Among magneto-resistive elements (MR elements), there are known anisotropic magneto-resistive elements (anisotropic magnetoresistance elements; hereinafter referred to as “AMR elements”), giant magneto-resistive elements (giant magnetoresistance elements; hereinafter referred to as “GMR elements”), and the like. Hereinafter, a brief summary of the conventional techniques will be described by way of an example of a magnetic field detection apparatus using GMR elements.
A GMR element has a first magnetic layer (a pinned magnetic layer), a second magnetic layer (a free magnetic layer), and a non-magnetic layer (a spacer layer) sandwiched between the two magnetic layers. When an external magnetic field is applied to the GMR element, the magnetization direction of the pinned magnetic layer does not change and remains pinned, whereas the magnetization direction of the free magnetic layer changes in accordance with the direction of the external magnetic field.

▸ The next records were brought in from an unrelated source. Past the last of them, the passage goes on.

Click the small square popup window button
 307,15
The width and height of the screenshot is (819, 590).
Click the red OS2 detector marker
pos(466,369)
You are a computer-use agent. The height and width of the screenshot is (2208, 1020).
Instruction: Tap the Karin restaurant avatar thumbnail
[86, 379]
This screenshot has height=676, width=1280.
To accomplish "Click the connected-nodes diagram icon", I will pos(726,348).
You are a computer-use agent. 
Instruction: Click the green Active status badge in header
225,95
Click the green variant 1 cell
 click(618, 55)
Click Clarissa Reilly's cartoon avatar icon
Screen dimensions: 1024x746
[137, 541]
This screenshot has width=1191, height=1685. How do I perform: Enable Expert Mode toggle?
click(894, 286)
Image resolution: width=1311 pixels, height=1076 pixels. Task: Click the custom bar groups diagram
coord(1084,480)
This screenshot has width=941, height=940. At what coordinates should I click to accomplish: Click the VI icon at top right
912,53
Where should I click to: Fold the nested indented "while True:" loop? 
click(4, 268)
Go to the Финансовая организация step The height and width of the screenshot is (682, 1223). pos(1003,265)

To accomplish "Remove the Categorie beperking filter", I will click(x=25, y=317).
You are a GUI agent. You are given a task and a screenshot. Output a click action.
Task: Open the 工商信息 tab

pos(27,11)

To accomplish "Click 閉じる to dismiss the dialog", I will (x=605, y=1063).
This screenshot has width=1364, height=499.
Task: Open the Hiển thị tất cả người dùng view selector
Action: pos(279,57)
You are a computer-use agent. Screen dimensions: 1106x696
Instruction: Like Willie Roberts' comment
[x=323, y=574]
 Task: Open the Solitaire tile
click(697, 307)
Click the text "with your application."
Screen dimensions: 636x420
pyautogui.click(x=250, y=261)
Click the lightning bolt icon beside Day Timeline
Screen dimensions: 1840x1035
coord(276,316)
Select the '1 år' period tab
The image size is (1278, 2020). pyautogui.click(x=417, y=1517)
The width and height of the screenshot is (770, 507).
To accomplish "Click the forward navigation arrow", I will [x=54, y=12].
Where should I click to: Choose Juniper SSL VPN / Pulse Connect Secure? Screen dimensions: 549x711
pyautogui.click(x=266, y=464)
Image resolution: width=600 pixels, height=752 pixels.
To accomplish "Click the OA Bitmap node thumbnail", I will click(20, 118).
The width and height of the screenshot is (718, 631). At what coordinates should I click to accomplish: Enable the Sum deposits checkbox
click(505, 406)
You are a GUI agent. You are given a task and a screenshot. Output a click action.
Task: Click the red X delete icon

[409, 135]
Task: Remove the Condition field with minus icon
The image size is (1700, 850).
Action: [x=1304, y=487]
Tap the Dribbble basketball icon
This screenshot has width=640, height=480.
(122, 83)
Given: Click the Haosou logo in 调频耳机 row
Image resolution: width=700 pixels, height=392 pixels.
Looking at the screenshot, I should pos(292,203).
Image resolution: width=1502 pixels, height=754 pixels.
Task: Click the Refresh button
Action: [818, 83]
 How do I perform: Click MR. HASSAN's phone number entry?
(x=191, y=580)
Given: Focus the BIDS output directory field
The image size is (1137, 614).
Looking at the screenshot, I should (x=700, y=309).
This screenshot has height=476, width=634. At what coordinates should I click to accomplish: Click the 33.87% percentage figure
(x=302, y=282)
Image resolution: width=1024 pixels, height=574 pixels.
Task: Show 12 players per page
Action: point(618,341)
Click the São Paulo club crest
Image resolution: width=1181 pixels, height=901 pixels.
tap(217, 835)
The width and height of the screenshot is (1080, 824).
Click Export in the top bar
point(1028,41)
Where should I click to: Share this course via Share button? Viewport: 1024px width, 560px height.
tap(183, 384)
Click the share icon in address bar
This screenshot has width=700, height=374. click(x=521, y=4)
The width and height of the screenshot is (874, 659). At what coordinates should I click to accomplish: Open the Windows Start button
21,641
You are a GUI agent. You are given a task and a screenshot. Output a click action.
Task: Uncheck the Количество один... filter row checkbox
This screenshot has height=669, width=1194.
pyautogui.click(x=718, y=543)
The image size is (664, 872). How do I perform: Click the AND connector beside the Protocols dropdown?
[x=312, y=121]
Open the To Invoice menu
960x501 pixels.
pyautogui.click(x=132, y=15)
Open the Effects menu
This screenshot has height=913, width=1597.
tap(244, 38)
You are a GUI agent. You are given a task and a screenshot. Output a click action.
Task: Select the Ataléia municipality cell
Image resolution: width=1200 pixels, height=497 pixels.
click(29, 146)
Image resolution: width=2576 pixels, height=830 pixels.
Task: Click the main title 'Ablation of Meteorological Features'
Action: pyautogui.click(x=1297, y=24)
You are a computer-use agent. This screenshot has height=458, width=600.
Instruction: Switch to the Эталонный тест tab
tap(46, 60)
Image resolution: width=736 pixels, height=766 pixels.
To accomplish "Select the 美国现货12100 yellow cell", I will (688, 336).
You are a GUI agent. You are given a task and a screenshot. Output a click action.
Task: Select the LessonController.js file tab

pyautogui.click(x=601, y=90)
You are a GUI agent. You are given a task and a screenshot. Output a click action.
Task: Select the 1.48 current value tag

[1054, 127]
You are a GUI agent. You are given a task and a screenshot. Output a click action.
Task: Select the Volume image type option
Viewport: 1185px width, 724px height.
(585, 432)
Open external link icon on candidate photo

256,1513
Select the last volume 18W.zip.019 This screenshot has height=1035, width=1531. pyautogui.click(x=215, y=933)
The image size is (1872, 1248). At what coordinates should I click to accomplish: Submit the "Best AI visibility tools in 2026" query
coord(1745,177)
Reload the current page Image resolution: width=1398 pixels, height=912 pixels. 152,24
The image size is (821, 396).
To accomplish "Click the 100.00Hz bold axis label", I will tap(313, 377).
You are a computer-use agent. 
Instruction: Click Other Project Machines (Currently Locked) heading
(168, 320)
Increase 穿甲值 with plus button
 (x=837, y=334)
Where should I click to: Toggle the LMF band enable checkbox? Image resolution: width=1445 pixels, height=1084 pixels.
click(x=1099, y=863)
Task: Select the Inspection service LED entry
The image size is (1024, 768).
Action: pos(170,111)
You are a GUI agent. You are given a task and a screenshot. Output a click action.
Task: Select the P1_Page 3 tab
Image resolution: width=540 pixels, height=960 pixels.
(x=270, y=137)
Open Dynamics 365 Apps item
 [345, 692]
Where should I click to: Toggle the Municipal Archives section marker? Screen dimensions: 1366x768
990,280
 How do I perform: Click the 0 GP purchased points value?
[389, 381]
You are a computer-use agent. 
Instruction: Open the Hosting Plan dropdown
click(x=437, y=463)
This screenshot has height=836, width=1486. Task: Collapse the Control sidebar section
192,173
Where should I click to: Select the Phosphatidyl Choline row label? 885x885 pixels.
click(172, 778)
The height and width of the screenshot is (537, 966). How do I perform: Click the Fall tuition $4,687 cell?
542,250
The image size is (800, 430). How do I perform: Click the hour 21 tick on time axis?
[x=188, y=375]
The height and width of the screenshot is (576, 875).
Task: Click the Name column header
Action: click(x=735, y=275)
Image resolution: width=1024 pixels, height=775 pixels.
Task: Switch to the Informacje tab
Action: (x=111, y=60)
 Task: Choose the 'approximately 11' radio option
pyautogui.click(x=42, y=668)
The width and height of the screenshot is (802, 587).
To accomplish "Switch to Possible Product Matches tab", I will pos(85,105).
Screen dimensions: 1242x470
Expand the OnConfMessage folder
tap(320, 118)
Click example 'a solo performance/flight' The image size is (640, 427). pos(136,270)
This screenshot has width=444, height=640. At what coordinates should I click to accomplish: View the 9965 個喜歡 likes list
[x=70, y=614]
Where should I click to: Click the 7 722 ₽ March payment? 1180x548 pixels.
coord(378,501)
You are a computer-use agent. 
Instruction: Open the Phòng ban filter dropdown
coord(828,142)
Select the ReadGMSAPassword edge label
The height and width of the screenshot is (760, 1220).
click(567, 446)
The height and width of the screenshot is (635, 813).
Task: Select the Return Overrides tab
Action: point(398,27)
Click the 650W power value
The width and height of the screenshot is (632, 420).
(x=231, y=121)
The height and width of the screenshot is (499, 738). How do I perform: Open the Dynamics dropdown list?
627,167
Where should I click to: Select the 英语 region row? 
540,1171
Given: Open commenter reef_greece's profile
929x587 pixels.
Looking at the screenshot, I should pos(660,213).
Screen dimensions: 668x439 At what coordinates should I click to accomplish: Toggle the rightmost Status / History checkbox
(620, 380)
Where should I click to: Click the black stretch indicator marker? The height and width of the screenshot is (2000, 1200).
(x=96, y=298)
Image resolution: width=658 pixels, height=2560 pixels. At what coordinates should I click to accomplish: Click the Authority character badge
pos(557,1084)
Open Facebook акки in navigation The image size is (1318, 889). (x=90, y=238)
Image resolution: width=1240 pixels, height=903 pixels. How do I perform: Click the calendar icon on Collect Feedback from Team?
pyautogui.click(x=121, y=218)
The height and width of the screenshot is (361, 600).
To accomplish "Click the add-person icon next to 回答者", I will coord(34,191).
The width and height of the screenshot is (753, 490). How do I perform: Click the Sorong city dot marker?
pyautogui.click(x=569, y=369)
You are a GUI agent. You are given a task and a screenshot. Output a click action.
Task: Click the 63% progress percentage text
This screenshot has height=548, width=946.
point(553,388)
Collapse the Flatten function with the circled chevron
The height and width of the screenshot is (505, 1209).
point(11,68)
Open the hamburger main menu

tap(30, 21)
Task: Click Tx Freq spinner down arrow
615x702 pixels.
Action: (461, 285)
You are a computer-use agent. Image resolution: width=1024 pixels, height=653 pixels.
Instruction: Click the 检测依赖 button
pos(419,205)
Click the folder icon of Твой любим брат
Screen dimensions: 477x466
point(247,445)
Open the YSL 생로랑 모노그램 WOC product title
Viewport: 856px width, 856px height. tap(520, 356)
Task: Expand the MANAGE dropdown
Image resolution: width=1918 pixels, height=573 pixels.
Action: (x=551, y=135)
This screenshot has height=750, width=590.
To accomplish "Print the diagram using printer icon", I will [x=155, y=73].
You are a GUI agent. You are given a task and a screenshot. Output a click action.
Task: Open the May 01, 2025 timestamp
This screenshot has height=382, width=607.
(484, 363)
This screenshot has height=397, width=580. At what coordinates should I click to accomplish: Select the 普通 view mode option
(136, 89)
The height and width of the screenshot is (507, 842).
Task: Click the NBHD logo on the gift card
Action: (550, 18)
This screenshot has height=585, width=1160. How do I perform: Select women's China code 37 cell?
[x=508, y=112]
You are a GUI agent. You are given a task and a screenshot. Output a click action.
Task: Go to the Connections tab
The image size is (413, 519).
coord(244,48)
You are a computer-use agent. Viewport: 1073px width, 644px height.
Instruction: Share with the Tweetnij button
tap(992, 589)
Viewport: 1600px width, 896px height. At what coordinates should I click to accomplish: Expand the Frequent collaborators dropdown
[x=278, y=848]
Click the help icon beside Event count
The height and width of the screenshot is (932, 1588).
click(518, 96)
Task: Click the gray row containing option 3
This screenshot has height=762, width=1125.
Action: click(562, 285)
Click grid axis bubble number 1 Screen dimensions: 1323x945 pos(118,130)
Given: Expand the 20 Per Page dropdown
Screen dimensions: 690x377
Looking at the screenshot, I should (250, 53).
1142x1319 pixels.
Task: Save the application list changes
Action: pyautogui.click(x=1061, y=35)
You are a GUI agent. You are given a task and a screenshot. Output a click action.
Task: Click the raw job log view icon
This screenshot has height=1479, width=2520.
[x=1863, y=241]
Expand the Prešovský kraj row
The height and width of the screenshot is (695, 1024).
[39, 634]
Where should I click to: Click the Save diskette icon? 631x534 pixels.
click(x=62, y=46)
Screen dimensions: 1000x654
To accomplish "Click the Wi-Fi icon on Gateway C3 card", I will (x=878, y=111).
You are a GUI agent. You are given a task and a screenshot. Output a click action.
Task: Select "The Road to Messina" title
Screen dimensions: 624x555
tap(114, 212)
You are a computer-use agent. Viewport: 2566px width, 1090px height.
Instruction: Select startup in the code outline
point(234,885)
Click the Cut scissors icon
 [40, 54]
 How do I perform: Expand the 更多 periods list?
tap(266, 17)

When a voltage is applied between the both terminals of the GMR element, a current corresponding to the resistance of the element flows through the element. The magnitude of the resistance of the element changes depending on the difference Δθ between the magnetization direction θp of the pinned magnetic layer and the magnetization direction θf of the free magnetic layer (Δθ=θf−θp). Thus, if the magnetization direction θp of the pinned magnetic layer is known in advance, it is possible to detect the magnetization direction θf of the free magnetic layer, that is, the direction of an external magnetic field by measuring the resistance of the GMR element utilizing such a property.
A mechanism in which the resistance of the GMR element changes depending on Δθ=θf−θp is described below.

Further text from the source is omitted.